We are allowed to have opinions.
Or people wanting a psion to be something that doesn't fit into the current system.

Yes, you ware allowed to have opinions. Other people are allowed to have their opinions, as are they (and you) allowed to challenge or ignore opinions.
 


SkidAce

Legend
Supporter
I'm impatient for them to figure out psionics so we can have 5E Dark Sun, but in the end I would rather they take the time to get it right. As a software developer, the pattern looks pretty familiar to me: Build a rough prototype to test your design, and expect to throw out the prototype and start over from scratch--at least once, maybe multiple times, before you figure out the architecture that will do what you need. The worst thing you can do is cling to your first prototype and try too hard to make it work.

I want them to get it right, but avoiding the psionics aspects of my world and its mythos is getting old.

Yes I could do my own system. They would likely release psionics the week after* I finished converting everything.




* hey maybe that the way to get them to do it, if I do it first....:LOL:
 

To be perfectly honest, a new, spell-point based caster class with a unique spell list and some discipline-based subclasses would be fine. Allow them to ignore VS components, add a few class features like telepathy, and a few new spells. Basically, the 3.5 psion class redux. It would be safe, boring and work fine for most purposes. The biggest problem is WotC wanted to reinvent the wheel and make it unique rather than go with the obvious system.

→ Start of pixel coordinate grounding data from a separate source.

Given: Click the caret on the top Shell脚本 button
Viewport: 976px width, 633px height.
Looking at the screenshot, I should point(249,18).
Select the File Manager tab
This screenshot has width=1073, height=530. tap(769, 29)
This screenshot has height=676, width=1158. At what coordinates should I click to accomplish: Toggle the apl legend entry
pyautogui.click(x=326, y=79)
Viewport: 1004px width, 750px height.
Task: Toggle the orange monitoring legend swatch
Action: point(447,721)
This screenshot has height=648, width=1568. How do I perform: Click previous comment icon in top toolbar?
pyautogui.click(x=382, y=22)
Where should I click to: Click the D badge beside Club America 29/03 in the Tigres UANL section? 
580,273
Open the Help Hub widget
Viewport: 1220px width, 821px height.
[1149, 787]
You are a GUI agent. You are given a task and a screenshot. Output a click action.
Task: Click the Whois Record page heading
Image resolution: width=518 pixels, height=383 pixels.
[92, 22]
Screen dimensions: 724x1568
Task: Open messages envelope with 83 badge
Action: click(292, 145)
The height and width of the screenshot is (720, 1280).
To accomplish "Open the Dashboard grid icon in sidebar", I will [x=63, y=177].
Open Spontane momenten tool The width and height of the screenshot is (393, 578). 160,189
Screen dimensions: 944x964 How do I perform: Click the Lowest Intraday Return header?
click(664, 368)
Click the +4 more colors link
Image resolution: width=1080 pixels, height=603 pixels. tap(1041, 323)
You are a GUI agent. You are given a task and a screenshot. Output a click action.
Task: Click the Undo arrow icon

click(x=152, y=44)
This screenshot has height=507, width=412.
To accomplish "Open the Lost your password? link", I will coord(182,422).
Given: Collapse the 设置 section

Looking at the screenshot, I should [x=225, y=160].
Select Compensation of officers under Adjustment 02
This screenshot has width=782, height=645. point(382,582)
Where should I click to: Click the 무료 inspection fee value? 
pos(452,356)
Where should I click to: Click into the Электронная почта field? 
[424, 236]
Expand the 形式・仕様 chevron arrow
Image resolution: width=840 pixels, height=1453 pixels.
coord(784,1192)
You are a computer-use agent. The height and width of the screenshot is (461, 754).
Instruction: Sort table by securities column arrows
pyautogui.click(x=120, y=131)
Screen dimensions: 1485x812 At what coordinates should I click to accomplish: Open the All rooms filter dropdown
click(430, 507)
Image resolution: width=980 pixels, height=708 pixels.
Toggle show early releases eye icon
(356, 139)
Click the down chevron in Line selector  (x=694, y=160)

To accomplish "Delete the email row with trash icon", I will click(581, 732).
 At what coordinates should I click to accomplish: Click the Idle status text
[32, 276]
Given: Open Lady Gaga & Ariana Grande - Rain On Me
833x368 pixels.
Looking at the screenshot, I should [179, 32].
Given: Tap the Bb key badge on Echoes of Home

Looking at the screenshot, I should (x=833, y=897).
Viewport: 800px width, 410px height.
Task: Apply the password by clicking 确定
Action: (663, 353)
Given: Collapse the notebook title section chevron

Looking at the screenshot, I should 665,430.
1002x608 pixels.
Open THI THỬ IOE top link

YES EXACTLY. I don't know why this is so incredibly painful for them. The reinventing the wheel thing for Psionics thing is the most bizarre hang-up I've ever seen WotC indulge, and part of why I keep saying "internal conflict" is a factor here. 5E launched with a bunch of full-casters who frankly, are kind of interchangeable. Is a Cleric really a different thing from a Bard? It's basically a fluff different. Is a Sorcerer a different thing from a Bard? Barely. Is a Warlock that different from a Sorcerer? Kinda, but yeesh, it's similar chassis, and the Wizard is just a relic at this point, who is there mostly so at least ONE class in 5E uses INT and because he's a sacred cow.

It's pretty much a case of "bing bang bosh" as we say, you could have a work Psion or Psionicist or whatever you want to call it, largely using existing spells, powered by a spell point system that works out to be less punch than a full caster, but more spell options, and a lot of neat little tricks, and yeah no VM components, optionally no S (just avoid or create alternate versions of any spells with consumable components or something). Make it INT-based because no-one else is except Wizard. "Job's a good 'un" as we also say - which translates to "That job is done".

But instead... instead we get multiple ridiculous revisions, and then this Psionic Wizard just is just ridiculous and totally misses the point to the maximal degree, and now giving up. After just having put in YET ANOTHER generic-as-heck full caster in the form of the Artificer! So there's no possible excuse that new classes need to be "unique" or "not encroach". The Artificer is barely not a subclass and absolutely encroaches. Yet that's fine.

This isn't the fault of players. This isn't the fault of feedback. This isn't the fault of UA. This is fault of bad designers being bad. Needlessly and pointlessly complicating things, and applying a weird double standard.

Anyway point is I agree. They should have done that. It would have been easy. We'd have had a Psion 3 years ago and we'd all be happy. Or at least unhappy in that sort of "This okay I guess" way that I felt about literally all 5E classes when 5E came out, and which gradually turned into more positive feelings over time. Except about Rangers.